START DATASET

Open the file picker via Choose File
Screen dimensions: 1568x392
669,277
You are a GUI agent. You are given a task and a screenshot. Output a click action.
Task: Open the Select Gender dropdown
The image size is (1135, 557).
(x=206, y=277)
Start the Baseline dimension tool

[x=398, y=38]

END DATASET
START DATASET

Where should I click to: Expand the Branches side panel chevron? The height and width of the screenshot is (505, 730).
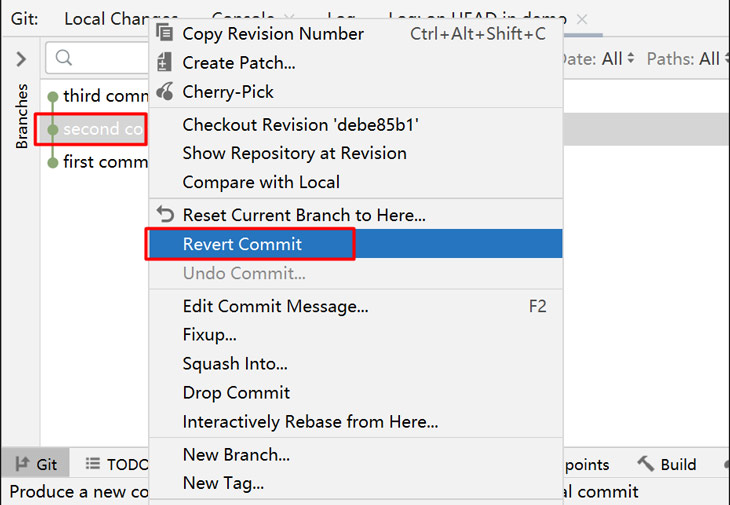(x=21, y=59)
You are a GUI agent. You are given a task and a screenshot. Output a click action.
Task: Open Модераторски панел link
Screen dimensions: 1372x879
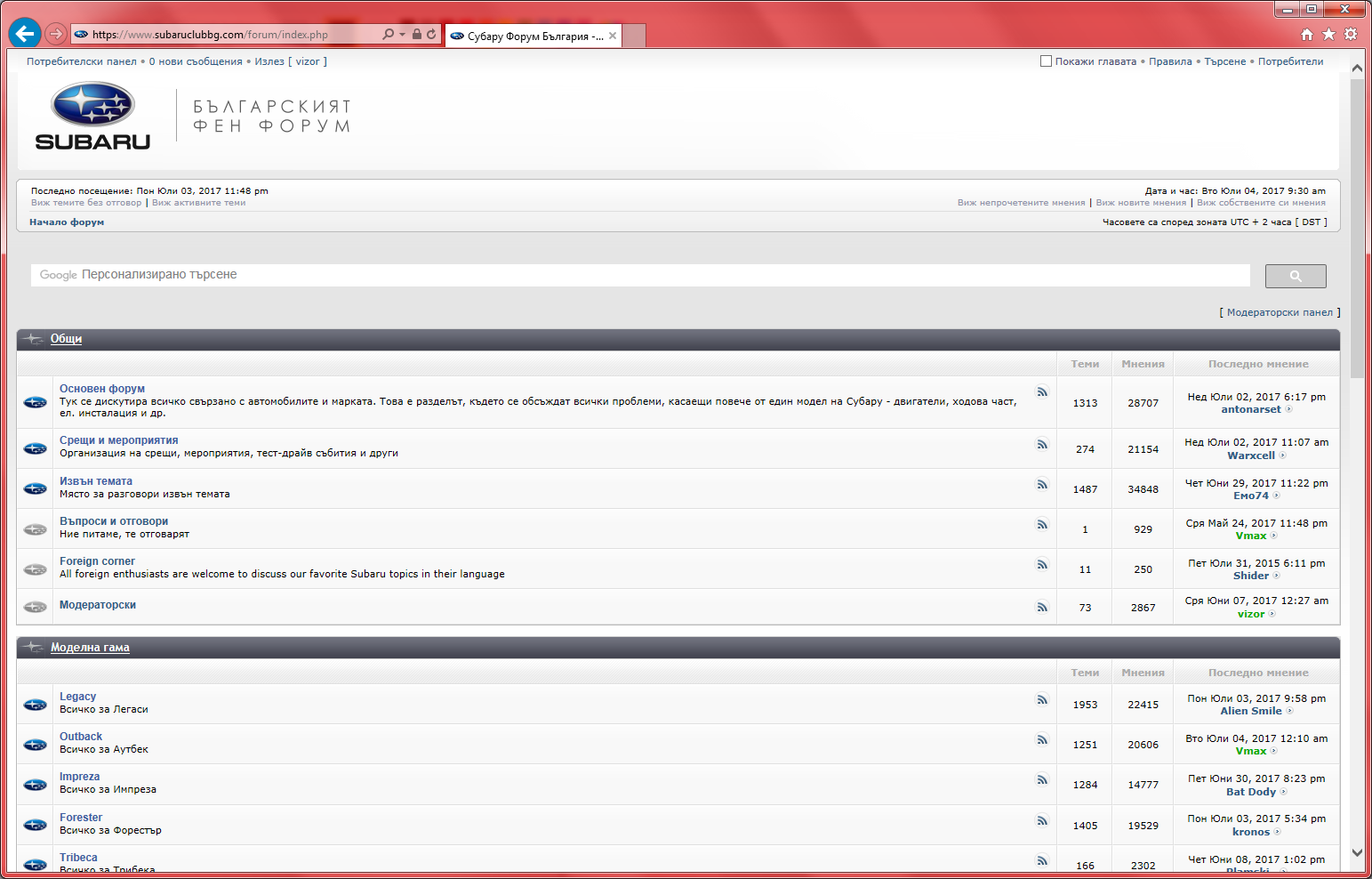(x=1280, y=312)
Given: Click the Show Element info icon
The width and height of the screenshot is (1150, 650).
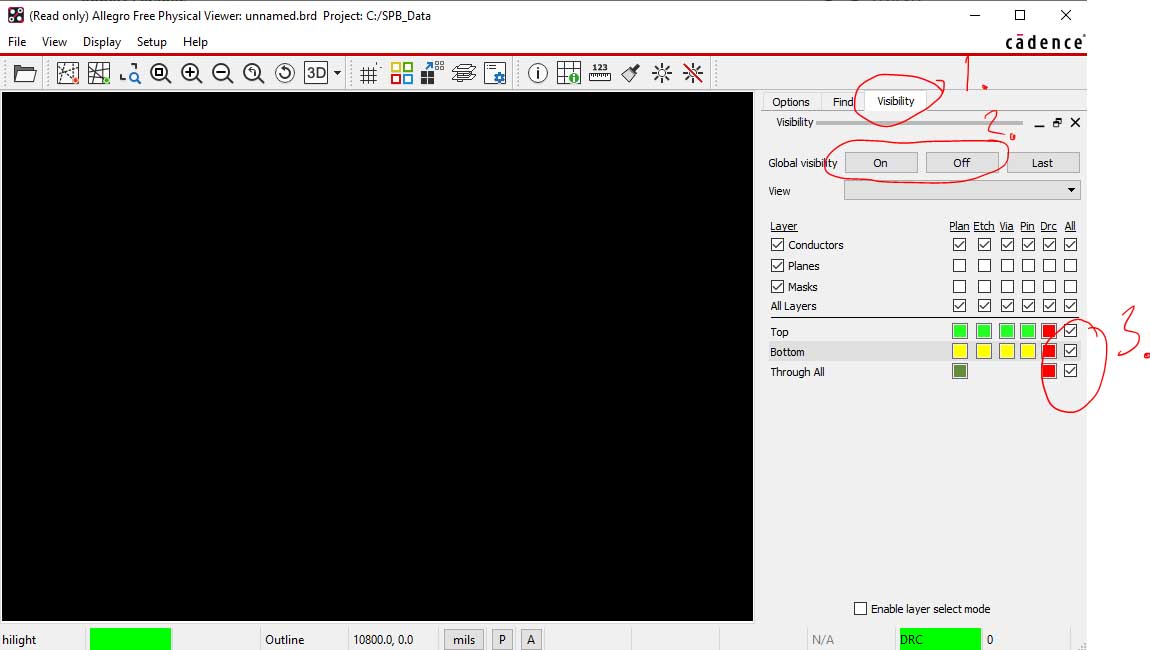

END DATASET

From the entries above, extract every line where the word "Open" appears.

ANSWER »
Open the file picker via Choose File
Task: Open the Select Gender dropdown
Task: Open Модераторски панел link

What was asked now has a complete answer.